- Текст отрывка -
----------------------------------------

Абсолютное небытие чего-то, имевшего место и время, и само-то по себе не представляется (мне) возможным, а уж приравнивать к нему смерть – просто смешно. Знай свое место, голубушка, исполняй санитарно-гигиеническую функцию, а дальше разберутся без тебя; ступай ополосни фартук.

Как изъясняется (то ли уклонившись от пули, то ли выстрелив первым) один налетчик в стихах одного поэта: вам сегодня не везло, дорогая мадам Смерть, адью до следующего раза.

Вот с такими приблизительно мыслями – как бы выказывая смерти пренебрежение, – пил я водку (как чижик-пыжик) на Литераторских мостках, возле порфировой колонны Полевого, и прислонившись к робкой оградке Писарева, и глядя узкоплечей половинке Салтыкова прямо в залитые дождем ненавидящие медные глаза. И на Новодевичьем (нашем, Ленинградском) у тютчевской плиты, а также над мокрой пустой ямой Случевского. И в Лавре возлагал (да просто положил) розы Вяземскому на многотонный темно-серый саркофаг.

Федора Сологуба на Смоленском так и не отыскал, о чем жалею. Еще о том, что на Новом жидовском кладбище в социалистической Праге поднял (и унес на память) камешек из рассыпанных перед стелой с надписью про Кафку: «пражский жидовский списователь». Надо-то было, наоборот, камешек туда принести.

----------------------------------------

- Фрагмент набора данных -

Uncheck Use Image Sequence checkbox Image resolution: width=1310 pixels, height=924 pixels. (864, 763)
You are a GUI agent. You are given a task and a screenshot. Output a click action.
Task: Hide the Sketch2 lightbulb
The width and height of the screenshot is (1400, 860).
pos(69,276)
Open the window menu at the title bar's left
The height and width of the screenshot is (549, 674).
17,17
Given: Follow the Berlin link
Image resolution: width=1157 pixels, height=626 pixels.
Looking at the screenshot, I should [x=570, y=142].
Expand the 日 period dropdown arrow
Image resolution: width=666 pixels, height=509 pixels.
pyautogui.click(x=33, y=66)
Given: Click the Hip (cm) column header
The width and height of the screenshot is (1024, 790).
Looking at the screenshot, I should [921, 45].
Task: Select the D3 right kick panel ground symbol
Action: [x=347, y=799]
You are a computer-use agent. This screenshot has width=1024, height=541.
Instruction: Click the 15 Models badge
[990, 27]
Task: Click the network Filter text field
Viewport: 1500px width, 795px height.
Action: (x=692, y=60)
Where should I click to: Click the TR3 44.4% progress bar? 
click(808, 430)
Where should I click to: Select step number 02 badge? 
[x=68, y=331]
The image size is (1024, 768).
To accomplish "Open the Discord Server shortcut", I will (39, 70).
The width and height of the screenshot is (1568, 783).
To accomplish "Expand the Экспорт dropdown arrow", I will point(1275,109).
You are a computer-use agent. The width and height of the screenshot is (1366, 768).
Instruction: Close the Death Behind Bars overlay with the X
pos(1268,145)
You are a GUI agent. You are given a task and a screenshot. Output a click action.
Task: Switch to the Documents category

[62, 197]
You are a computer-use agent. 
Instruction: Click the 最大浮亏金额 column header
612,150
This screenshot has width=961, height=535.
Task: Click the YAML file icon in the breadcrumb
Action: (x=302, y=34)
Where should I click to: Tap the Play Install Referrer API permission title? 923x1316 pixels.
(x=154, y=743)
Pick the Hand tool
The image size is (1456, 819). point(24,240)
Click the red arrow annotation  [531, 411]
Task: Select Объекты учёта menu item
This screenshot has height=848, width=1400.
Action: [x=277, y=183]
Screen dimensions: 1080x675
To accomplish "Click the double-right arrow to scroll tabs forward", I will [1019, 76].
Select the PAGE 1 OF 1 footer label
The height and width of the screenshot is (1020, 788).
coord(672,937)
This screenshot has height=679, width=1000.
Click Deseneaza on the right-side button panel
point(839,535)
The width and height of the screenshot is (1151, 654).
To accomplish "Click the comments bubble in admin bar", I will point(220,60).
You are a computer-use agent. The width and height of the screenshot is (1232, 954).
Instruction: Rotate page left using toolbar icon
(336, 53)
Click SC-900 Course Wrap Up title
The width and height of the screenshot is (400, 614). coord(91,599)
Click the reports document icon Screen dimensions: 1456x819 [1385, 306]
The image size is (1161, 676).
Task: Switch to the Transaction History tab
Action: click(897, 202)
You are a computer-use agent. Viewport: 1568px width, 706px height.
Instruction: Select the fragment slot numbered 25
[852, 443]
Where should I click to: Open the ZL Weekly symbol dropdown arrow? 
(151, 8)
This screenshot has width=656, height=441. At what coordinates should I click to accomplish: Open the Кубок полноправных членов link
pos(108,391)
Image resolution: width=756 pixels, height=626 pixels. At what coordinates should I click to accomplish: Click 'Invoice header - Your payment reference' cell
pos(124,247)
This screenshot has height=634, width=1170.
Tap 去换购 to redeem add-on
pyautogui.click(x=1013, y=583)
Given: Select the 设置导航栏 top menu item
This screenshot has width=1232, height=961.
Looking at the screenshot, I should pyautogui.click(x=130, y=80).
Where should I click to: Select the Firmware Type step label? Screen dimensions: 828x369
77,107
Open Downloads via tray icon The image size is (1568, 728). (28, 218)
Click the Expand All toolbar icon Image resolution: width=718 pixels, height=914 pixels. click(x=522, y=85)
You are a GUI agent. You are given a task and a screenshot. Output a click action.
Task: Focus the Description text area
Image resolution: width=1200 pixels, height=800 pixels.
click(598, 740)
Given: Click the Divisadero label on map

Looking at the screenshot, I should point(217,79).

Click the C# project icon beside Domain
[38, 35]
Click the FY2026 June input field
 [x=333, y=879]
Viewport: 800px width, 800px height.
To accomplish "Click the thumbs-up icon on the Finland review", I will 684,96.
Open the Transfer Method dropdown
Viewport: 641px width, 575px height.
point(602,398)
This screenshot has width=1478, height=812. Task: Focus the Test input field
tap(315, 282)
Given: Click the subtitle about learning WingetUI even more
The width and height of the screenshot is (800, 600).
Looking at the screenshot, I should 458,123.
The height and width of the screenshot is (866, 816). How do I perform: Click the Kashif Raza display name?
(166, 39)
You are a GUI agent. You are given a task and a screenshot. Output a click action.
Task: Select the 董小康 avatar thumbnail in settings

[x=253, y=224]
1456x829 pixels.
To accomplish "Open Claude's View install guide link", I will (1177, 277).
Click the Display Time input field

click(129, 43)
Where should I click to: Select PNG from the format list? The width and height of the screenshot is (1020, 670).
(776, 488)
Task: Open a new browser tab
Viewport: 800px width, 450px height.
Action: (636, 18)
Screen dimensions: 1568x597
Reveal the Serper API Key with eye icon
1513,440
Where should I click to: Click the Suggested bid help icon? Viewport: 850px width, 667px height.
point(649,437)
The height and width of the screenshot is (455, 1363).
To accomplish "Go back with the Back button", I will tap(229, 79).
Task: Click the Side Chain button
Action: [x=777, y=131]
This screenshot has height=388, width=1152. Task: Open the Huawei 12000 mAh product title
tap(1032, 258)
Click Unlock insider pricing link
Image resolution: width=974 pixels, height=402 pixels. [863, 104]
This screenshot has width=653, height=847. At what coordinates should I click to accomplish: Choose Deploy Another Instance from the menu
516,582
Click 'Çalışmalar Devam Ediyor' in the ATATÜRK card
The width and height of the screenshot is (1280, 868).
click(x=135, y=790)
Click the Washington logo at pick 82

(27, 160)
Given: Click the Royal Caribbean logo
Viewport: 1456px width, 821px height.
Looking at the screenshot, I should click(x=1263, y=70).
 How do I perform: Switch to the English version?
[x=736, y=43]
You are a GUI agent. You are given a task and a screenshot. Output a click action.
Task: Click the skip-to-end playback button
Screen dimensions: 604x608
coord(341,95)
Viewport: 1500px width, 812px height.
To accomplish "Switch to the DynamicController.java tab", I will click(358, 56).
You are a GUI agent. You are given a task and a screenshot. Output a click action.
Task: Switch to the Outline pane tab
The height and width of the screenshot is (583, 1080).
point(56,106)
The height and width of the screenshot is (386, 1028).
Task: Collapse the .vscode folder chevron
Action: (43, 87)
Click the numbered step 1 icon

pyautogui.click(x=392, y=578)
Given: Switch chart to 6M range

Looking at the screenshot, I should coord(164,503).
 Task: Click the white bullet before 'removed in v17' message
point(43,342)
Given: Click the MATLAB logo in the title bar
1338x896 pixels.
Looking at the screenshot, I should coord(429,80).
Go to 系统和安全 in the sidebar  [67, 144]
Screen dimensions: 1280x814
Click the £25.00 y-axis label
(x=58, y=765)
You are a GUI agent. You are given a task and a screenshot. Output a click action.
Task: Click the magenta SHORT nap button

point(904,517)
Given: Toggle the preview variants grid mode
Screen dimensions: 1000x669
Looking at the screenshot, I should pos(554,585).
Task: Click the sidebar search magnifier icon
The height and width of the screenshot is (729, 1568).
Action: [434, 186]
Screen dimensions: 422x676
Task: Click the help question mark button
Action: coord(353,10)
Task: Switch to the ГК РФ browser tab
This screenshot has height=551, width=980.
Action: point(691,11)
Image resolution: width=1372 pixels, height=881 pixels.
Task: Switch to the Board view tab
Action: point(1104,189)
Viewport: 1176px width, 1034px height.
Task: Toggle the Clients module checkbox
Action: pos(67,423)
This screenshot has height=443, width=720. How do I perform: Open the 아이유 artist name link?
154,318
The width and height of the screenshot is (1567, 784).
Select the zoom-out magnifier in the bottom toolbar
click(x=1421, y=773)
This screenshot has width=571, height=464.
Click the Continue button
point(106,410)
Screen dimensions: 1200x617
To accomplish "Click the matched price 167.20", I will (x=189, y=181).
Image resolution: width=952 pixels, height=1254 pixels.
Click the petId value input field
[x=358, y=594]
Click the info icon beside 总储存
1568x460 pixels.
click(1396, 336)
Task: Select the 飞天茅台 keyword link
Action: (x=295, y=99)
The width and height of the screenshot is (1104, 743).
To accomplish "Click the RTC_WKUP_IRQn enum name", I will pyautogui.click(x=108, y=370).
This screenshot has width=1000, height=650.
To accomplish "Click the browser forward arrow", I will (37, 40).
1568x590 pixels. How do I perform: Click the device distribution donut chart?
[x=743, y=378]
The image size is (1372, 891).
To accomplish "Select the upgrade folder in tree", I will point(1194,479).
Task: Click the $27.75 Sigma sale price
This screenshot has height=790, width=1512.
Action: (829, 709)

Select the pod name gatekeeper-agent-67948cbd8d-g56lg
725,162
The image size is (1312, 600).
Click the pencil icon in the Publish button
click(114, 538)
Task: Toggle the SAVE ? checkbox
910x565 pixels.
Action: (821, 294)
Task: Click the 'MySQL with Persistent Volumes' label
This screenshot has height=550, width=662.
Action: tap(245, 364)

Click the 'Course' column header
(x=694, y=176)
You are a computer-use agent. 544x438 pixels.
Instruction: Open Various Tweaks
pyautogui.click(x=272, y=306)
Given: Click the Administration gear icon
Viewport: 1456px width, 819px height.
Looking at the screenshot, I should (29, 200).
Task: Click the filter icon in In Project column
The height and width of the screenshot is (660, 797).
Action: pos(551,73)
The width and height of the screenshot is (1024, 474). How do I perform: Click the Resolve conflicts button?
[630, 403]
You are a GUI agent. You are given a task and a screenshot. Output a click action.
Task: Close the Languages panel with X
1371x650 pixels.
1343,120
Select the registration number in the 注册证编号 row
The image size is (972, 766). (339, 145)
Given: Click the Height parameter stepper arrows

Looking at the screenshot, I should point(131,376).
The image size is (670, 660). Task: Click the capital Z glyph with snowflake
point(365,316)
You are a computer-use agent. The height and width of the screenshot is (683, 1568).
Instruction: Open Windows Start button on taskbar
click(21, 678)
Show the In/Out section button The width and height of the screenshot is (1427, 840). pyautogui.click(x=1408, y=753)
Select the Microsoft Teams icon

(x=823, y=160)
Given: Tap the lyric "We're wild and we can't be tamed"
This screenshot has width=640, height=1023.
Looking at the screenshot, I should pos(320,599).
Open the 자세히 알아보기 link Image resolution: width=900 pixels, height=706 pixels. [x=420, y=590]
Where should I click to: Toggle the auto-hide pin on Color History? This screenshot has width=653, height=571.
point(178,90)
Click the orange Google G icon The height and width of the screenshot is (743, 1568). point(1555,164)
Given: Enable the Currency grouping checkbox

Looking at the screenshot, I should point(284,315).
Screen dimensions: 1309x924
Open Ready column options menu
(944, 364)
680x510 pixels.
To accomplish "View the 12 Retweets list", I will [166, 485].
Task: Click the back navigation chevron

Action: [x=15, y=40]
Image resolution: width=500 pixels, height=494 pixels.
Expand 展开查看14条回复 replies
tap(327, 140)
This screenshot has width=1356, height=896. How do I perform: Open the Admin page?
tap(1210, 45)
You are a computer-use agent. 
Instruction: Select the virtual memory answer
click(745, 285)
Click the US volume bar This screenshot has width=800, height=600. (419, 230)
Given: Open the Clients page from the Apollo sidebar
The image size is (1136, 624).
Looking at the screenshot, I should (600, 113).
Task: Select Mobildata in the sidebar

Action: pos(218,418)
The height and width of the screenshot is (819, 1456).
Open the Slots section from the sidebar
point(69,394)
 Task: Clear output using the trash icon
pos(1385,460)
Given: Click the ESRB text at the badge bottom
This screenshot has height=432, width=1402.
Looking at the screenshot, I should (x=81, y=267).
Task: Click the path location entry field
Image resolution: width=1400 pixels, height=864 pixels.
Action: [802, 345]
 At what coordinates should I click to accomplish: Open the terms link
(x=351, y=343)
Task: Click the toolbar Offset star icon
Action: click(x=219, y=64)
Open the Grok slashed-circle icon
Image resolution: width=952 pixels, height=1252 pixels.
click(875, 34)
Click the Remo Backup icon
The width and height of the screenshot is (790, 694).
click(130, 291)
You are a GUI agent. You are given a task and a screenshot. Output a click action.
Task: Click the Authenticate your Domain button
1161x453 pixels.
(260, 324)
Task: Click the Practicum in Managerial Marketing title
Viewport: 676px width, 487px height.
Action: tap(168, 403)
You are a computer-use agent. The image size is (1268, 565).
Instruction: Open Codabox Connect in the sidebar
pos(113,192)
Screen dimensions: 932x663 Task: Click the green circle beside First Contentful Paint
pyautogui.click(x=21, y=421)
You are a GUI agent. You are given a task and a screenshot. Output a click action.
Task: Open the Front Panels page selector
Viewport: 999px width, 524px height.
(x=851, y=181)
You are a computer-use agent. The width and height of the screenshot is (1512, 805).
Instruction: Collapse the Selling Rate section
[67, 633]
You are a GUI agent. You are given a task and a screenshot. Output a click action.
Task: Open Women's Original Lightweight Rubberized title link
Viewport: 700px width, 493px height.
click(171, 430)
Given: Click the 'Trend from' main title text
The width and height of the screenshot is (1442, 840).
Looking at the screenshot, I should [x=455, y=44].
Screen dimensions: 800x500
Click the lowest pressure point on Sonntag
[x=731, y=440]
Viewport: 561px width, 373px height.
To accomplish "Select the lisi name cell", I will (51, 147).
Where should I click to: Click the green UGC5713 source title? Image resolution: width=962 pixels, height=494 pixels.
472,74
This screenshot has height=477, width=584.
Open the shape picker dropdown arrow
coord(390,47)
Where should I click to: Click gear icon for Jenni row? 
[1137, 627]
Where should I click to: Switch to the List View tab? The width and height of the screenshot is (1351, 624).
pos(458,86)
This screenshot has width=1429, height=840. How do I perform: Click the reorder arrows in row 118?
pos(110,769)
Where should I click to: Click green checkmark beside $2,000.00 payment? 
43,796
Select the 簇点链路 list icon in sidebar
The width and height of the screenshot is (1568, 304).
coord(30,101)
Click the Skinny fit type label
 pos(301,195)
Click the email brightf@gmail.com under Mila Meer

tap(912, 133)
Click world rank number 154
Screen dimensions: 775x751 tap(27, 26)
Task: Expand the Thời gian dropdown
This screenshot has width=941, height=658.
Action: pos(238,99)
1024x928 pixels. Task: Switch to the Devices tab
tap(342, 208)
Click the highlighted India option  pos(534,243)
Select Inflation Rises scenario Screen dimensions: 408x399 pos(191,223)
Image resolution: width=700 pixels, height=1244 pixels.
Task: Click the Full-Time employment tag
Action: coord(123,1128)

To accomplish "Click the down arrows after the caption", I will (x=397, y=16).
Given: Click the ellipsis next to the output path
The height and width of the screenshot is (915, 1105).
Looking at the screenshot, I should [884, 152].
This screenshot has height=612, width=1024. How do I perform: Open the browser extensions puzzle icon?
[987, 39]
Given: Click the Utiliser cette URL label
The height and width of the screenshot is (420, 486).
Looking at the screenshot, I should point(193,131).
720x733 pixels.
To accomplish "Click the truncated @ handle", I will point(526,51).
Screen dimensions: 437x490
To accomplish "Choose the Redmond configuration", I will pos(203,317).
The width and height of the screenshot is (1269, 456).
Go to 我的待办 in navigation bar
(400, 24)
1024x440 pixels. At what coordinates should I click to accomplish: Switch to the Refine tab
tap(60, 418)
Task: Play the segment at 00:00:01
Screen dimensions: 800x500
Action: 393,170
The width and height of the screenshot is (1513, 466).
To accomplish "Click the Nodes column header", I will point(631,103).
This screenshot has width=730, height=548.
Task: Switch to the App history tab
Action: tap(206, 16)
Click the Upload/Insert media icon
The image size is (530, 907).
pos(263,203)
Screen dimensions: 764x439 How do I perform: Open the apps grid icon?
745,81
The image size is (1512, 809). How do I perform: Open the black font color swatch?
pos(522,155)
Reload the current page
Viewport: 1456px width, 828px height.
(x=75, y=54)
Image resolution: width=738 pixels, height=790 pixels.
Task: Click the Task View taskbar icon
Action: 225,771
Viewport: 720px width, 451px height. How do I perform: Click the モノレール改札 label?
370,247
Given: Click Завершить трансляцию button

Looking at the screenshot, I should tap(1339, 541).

----------------------------------------

Ответьте на вопросы по отрывку о кладбищах:
1. Кому рассказчик положил розы в Лавре?
2. Чью могилу рассказчик так и не нашёл на Смоленском кладбище?
3. Что рассказчик поднял и унёс на память с Нового кладбища в Праге?

1. Вяземскому.
2. Могилу Фёдора Сологуба.
3. Камешек.